A estudante não chegou a conhecer nenhum escritório de design no Qatar, e constatou que é um país com uma recente história design gráfico, e sem um movimento próprio e fértil. “O que é bom no design Qatari está sendo feito agora ou em uma margem de tempo consideravelmente recente, apresentando marcas cosmopolitas de qualquer outro design, seja ele americano ou alemão, com algumas exceções que incorporam algumas referências locais”.

Os palestrantes do evento do Icograda também foram, em sua maioria, estrangeiros. Entre os preferido de Estelle estiveram Mark Kingwell, professor de filosofia de Toronto e o designer Brocket Horne.

Kingwell abordou a cidade como uma obra espontânea dos próprios cidadãos, na palestra “The City as Collaborative Artwork”. Horne, em “NO CLIENT: Five Ways Designers Are Changing Their Practice and The World”, falou sobre um novo modo de educar, algo que, segundo Estelle permeou todo o evento.  “Brocket Horne colocou em palavras uma questão que sempre me intrigou: se existem tantos problemas que o design pode resolver no mundo, porque os professores sempre passam jobs fictícios aos seus alunos? porque recém-formados saem da faculdade sem nunca terem de fato produzido suas criações, industrialmente, em larga escala? Nessa mesma palestra, Horne além de propor um novo sistema de ensino (que ele já põe em prática no curso que coordena), traçou um passo-a-passo de como sobreviver no mercado sem possuir clientes.

Estelle também destacou a palestra do Dr. Sami Mohsen Angawi e seu filho, que descreveu como inspiradora de respeito e admiração. “Ele falou sobre o design local e a mistura de referências regionais e mundiais dentro de seu trabalho”.

Mas nem tudo foi solene. A diversão foi garantida pelos amigos de várias nacionalidades e as aventuras pelo Qatar. “Vimos uma apresentação emocionante apresentação do Delaware, uma banda japonesa de música eletrônica que mistura estímulos visuais dentro de sua música, saímos por alguns bares para tomar cervejas a preços exorbitantes, ‘invadimos’ praias privativas durante a madrugada e, claro, fumamos muito narguilé”.

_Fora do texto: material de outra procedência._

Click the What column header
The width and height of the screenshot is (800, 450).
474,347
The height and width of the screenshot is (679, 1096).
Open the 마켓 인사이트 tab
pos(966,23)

Depois de uma experiência em um país tão diferente, era inevitável que Estelle voltasse com alguma referência visual de uma cultura tão de rica. “Para mim, ficou a imagem do deserto, a cidade incrustada no deserto, a tempestade de areia, as roupas, culturas locais e a arquitetura. A paleta de cores do Qatar, milhões de tons de areia, tudo sem saturação, deixou um pouco de influência no meu trabalho. Acho que consegui ver beleza e um “q” de místico na falta de contraste entre cores”.